_Problem to work on_: Copy out the records below exactly as they appear.

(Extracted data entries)
********************
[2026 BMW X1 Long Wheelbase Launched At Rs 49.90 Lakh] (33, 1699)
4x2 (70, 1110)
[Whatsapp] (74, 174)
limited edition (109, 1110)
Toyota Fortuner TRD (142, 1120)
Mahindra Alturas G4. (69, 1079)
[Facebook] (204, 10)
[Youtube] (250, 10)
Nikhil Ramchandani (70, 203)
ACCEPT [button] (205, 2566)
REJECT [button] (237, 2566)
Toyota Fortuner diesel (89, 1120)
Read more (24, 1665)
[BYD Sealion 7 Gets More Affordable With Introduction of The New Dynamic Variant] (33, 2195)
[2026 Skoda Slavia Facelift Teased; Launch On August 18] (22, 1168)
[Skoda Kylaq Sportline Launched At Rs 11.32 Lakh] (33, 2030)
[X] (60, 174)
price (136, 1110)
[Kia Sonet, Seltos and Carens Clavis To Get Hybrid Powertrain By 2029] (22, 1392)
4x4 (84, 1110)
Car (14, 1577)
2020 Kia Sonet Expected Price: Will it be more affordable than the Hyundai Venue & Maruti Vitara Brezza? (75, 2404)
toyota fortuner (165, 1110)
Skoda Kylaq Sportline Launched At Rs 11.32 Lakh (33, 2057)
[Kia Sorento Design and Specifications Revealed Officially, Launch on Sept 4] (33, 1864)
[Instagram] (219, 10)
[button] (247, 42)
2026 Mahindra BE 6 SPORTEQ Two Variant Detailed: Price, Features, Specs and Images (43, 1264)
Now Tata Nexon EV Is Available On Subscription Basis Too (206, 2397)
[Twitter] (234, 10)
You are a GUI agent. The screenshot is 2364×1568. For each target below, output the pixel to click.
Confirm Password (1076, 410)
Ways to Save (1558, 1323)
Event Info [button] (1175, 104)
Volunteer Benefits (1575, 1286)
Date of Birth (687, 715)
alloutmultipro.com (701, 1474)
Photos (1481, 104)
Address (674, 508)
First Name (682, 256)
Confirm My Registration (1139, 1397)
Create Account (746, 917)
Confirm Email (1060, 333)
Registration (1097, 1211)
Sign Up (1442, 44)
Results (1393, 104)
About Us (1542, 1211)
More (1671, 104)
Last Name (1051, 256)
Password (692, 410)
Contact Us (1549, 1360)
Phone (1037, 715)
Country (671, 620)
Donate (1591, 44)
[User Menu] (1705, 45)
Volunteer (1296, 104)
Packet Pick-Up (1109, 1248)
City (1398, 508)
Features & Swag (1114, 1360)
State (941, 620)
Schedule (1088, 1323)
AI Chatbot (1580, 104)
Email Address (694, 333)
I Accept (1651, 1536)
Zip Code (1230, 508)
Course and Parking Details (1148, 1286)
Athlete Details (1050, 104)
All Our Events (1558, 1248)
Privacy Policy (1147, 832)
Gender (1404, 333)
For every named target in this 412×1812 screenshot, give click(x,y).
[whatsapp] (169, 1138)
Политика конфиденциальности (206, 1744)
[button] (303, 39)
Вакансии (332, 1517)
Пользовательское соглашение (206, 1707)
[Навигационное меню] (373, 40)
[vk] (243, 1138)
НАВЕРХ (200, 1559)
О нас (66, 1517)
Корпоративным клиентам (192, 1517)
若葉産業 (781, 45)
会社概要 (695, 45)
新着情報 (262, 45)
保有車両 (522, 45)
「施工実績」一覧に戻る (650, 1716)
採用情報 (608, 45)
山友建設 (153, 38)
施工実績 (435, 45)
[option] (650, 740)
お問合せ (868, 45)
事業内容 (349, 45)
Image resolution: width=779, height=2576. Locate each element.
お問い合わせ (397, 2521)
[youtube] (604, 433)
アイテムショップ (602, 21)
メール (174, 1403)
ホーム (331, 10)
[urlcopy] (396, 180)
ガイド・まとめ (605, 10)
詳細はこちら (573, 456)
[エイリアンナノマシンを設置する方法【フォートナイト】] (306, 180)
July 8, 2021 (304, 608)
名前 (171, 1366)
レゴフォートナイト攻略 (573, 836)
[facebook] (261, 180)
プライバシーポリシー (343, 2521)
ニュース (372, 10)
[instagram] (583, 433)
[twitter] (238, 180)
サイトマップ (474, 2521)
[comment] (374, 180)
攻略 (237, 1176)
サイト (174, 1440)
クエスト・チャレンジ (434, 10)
********************
_Your response_:
[2026 BMW X1 Long Wheelbase Launched At Rs 49.90 Lakh] (33, 1699)
4x2 (70, 1110)
[Whatsapp] (74, 174)
limited edition (109, 1110)
Toyota Fortuner TRD (142, 1120)
Mahindra Alturas G4. (69, 1079)
[Facebook] (204, 10)
[Youtube] (250, 10)
Nikhil Ramchandani (70, 203)
ACCEPT [button] (205, 2566)
REJECT [button] (237, 2566)
Toyota Fortuner diesel (89, 1120)
Read more (24, 1665)
[BYD Sealion 7 Gets More Affordable With Introduction of The New Dynamic Variant] (33, 2195)
[2026 Skoda Slavia Facelift Teased; Launch On August 18] (22, 1168)
[Skoda Kylaq Sportline Launched At Rs 11.32 Lakh] (33, 2030)
[X] (60, 174)
price (136, 1110)
[Kia Sonet, Seltos and Carens Clavis To Get Hybrid Powertrain By 2029] (22, 1392)
4x4 (84, 1110)
Car (14, 1577)
2020 Kia Sonet Expected Price: Will it be more affordable than the Hyundai Venue & Maruti Vitara Brezza? (75, 2404)
toyota fortuner (165, 1110)
Skoda Kylaq Sportline Launched At Rs 11.32 Lakh (33, 2057)
[Kia Sorento Design and Specifications Revealed Officially, Launch on Sept 4] (33, 1864)
[Instagram] (219, 10)
[button] (247, 42)
2026 Mahindra BE 6 SPORTEQ Two Variant Detailed: Price, Features, Specs and Images (43, 1264)
Now Tata Nexon EV Is Available On Subscription Basis Too (206, 2397)
[Twitter] (234, 10)
You are a GUI agent. The screenshot is 2364×1568. For each target below, output the pixel to click.
Confirm Password (1076, 410)
Ways to Save (1558, 1323)
Event Info [button] (1175, 104)
Volunteer Benefits (1575, 1286)
Date of Birth (687, 715)
alloutmultipro.com (701, 1474)
Photos (1481, 104)
Address (674, 508)
First Name (682, 256)
Confirm My Registration (1139, 1397)
Create Account (746, 917)
Confirm Email (1060, 333)
Registration (1097, 1211)
Sign Up (1442, 44)
Results (1393, 104)
About Us (1542, 1211)
More (1671, 104)
Last Name (1051, 256)
Password (692, 410)
Contact Us (1549, 1360)
Phone (1037, 715)
Country (671, 620)
Donate (1591, 44)
[User Menu] (1705, 45)
Volunteer (1296, 104)
Packet Pick-Up (1109, 1248)
City (1398, 508)
Features & Swag (1114, 1360)
State (941, 620)
Schedule (1088, 1323)
AI Chatbot (1580, 104)
Email Address (694, 333)
I Accept (1651, 1536)
Zip Code (1230, 508)
Course and Parking Details (1148, 1286)
Athlete Details (1050, 104)
All Our Events (1558, 1248)
Privacy Policy (1147, 832)
Gender (1404, 333)
For every named target in this 412×1812 screenshot, give click(x,y).
[whatsapp] (169, 1138)
Политика конфиденциальности (206, 1744)
[button] (303, 39)
Вакансии (332, 1517)
Пользовательское соглашение (206, 1707)
[Навигационное меню] (373, 40)
[vk] (243, 1138)
НАВЕРХ (200, 1559)
О нас (66, 1517)
Корпоративным клиентам (192, 1517)
若葉産業 (781, 45)
会社概要 (695, 45)
新着情報 (262, 45)
保有車両 (522, 45)
「施工実績」一覧に戻る (650, 1716)
採用情報 (608, 45)
山友建設 (153, 38)
施工実績 (435, 45)
[option] (650, 740)
お問合せ (868, 45)
事業内容 (349, 45)
Image resolution: width=779, height=2576. Locate each element.
お問い合わせ (397, 2521)
[youtube] (604, 433)
アイテムショップ (602, 21)
メール (174, 1403)
ホーム (331, 10)
[urlcopy] (396, 180)
ガイド・まとめ (605, 10)
詳細はこちら (573, 456)
[エイリアンナノマシンを設置する方法【フォートナイト】] (306, 180)
July 8, 2021 (304, 608)
名前 (171, 1366)
レゴフォートナイト攻略 (573, 836)
[facebook] (261, 180)
プライバシーポリシー (343, 2521)
ニュース (372, 10)
[instagram] (583, 433)
[twitter] (238, 180)
サイトマップ (474, 2521)
[comment] (374, 180)
攻略 (237, 1176)
サイト (174, 1440)
クエスト・チャレンジ (434, 10)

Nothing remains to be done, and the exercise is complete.